Functional Medicine practitioners promote wellness by focusing on the fundamental underlying factors that influence every patient’s experience of health and disease.
Why Do We Need Functional Medicine?
The Institute for Functional Medicine teaches practitioners how to assess the patient’s status relating to modifiability lifestyle factors and fundamental clinical imbalances through careful history taking, physical examination, and laboratory testing. The Functional Medicine practitioner will consider multiple factors, including:
- Environmental inputs – The air you breathe and the water you drink, the diet you eat, the quality of the food available to you, your level of physical activity, and toxic exposures or traumas you have experienced all affect your health.
- Mind-body connections – Psychological, spiritual, and social factors all can have a profound influence on your health. Considering these areas helps the Functional Medicine practitioner see your health in the context of you as a whole person, not just your physical symptoms.
- Genetic makeup – Although individual genes may make you more susceptible to some diseases, your DNA is not an unchanging blueprint for your life. Emerging research shows that your genes may be influenced by everything in your environment, as well as your experiences, attitudes, and beliefs. That means it is possible to change the way genes are activated and expressed.
Through assessment of these underlying causes and triggers of dysfunction, the Functional Medicine practitioner can understand how key processes are affected. These are the body’s processes that keep you alive. Some occur at the cellular level and involve how cells function, repair, and maintain themselves. These processes are related to larger functions, such as:
- How your body rids itself of toxins
- Regulation of hormones and
- Neurotransmitters
- Immune system function
- Inflammatory responses
- Digestion and absorption of nutrients and the health of the digestive tract
- Structural integrity
- Psychological and spiritual equilibrium
- How you produce energy
A Comprehensive Approach to Treatment
Most imbalances in functionality can be addressed; some can be completely restored to optimum function, and others can be substantially improved.
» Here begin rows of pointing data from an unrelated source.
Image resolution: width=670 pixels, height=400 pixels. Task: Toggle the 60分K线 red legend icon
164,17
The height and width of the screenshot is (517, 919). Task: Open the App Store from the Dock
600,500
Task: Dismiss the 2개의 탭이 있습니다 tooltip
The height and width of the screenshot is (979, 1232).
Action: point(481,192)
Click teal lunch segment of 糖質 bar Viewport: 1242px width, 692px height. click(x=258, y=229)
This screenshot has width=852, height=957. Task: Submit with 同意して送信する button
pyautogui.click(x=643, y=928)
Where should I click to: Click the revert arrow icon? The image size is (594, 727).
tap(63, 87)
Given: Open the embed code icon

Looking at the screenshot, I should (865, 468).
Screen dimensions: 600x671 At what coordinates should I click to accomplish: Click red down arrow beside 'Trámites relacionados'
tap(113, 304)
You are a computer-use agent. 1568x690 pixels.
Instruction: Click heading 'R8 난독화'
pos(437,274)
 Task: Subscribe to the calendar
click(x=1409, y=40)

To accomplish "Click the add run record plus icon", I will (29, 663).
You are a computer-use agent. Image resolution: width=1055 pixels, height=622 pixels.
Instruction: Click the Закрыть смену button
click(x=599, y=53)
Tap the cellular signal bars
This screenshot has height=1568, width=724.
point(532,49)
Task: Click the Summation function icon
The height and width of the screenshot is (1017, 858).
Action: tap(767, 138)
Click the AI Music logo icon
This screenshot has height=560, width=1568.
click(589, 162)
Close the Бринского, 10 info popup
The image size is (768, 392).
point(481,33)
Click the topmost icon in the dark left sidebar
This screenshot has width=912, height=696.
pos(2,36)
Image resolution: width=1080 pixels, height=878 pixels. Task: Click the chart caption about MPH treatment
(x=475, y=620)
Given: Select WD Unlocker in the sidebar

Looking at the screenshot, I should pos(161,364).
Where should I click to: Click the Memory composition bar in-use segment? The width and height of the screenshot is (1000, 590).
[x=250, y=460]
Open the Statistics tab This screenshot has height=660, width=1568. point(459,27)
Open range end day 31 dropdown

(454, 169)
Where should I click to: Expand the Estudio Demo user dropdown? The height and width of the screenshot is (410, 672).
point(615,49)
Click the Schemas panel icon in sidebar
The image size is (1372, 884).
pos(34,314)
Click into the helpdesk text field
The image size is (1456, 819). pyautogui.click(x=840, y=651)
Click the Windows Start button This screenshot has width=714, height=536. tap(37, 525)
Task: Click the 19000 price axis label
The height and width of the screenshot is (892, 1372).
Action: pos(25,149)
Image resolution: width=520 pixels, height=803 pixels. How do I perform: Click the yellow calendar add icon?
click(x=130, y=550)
- Prevention is paramount. Virtually every complex, chronic disease is preceded by long-term disturbances in functionality that can be identified and effectively managed.
- Changing how the systems function can have a major impact on the patient’s health. The Functional Medicine practitioner examines a wide array of available interventions and customizes a treatment plan including those with the most impact on underlying functionality.
- Functional Medicine expands the clinician’s toolkit. Treatments may include combinations of drugs, botanical medicines, nutritional supplements, therapeutic diets, or detoxification programs. They may also include counseling on lifestyle, exercise, or stress-management techniques.
- The patient becomes a partner. As a patient, you become an active partner with your Functional Medicine practitioner. Such a partnership allows you to be in charge of improving your own health and changing the outcome of disease.